Mastering maths with MXit

Dr Math, first started in 2007 in North West, was recently upgraded at Nelson Mandela Metropolitan University (NMMU) through the master’s studies of its inventor Dr Laurie Butgereit, an information technology (IT) programmer at the Centre for Scientific and Industrial Research’s (CSIR’s) Meraka Institute in Pretoria.

“We wanted to help kids do better at maths,” said Butgereit.

“Instead of running maths camps or writing books, we felt the kids could reach us via MXit — all teenagers have MXit on their phones.”

United States-born Butgereit, who obtained a degree in mathematics at the University of California, came to South Africa in 1978 on a six-month contract for a US computer company. She ended up staying.

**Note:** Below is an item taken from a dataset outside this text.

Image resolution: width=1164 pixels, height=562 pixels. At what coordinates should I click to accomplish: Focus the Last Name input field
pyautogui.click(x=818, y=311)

She started the CSIR-accredited service at the North West school attended by her own children and expected about 20 to 30 children to respond.

“I thought the kids might think mathematics contaminated their phones, like garlic on a toothbrush.” But this was not the case.

“We were unprepared for the number who responded.”

When the service closed for the Easter holidays, the organisers were inundated with complaints from children in other provinces whose schools were not yet on holiday.

“Within four months — and purely by word of mouth — Dr Math had spread to KwaZulu-Natal and other provinces.”

Today 19 000 children are registered on the server, which last year made use of 30 volunteer tutors — from South Africa, the United States and Europe — for its online tutoring services.

“The tutors — most of whom are mathematics or engineering students — log on to a web interface after 2pm and respond to the pupils’ questions. The pupils guide the conversation. We’re not there to compete with schools. We’re there to help kids when their teachers are not available.” The service is closed during examination periods.

While Dr Math is aimed primarily at high school learners, it assists younger children too.

“Children in grades two and three have contacted us.” The learners, who range from top achievers to those struggling to pass, are anonymous. “We don’t track their progress, but we often get messages saying: ‘Thank you — I got 90%’ or ‘Thanks — I passed with 45%’.”

During last year’s extended mid-year holiday to accommodate the Fifa World Cup, the service was expanded to include physics, chemistry, biology, accounting and IT to ensure that learners kept up to speed with their studies.

As the service grew, scalability (being able to accommodate the growing number of pupils using Dr Math) became an issue — inspiring Butgereit to specialise in scalability for her MTech degree, which she completed last year.

“I completely rewrote the platform. Before I started my master’s studies, it was struggling to cope with 5 000 users — now it’s coping fine with 19 000.”